In Vitro Infection of Neutrophils With Group A Streptococcus
Purified human neutrophils were seeded in either 96-well plates at MOI (GAS:neutrophil) 1:10 (survival and proliferation) or 10:1 (ROS production and cytokine release), 24-well plates at 10:1 (phagocytosis, Annexin-V/viability staining, CD expression and FAM-FLICA caspase-1 activation) or six-well plates at 10:1 (immunoblotting) and incubated at 37°C in 5% CO2.
Group A Streptococcus Survival and Proliferation
Human neutrophils were co-cultured with GAS or lysed via three freeze-thaw cycles prior to incubation. To block phagocytosis neutrophils were preincubated with 10 μM cytochalasin D (Cayman Chemicals, Ann Arbor, MI, USA) in complete medium at 37°C for 30 min prior to infection. At indicated time points neutrophils were hypotonically lysed and surviving bacteria serially diluted before plating on THY agar.
Group A Streptococcus Phagocytosis
Human neutrophils were co-cultured with GAS expressing GFP for the times indicated in complete medium.

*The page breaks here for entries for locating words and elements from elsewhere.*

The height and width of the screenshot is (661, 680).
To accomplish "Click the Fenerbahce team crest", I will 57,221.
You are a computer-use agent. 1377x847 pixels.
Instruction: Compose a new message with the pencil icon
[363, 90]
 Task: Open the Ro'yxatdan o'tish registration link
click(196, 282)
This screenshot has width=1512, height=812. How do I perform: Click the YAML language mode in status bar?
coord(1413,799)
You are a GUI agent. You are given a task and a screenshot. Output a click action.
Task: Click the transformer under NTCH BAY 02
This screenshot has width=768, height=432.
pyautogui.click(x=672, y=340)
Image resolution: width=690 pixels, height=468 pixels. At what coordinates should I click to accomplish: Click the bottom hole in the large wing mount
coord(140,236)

Cells were removed and washed twice with 10% (v/v) heat-inactivated foetal bovine serum (FBS, Bovogen Biologicals, Keilor East, Australia) diluted in PBS, followed by data acquisition via flow cytometry.
Reactive Oxygen Species Production
ROS production was assessed as previously described (Kobayashi et al., 2003). Briefly, prior to infection, human neutrophils were incubated in complete medium containing 25 μM dichlorofluorescein (DCF, Molecular Probes, Eugene, OR, USA) for 45 min at room temperature (RT). ROS production was measured fluorometrically (ex485 nm em520 nm) using a POLARstar Omega plate reader (BMG Labtech, Ortenberg, Germany).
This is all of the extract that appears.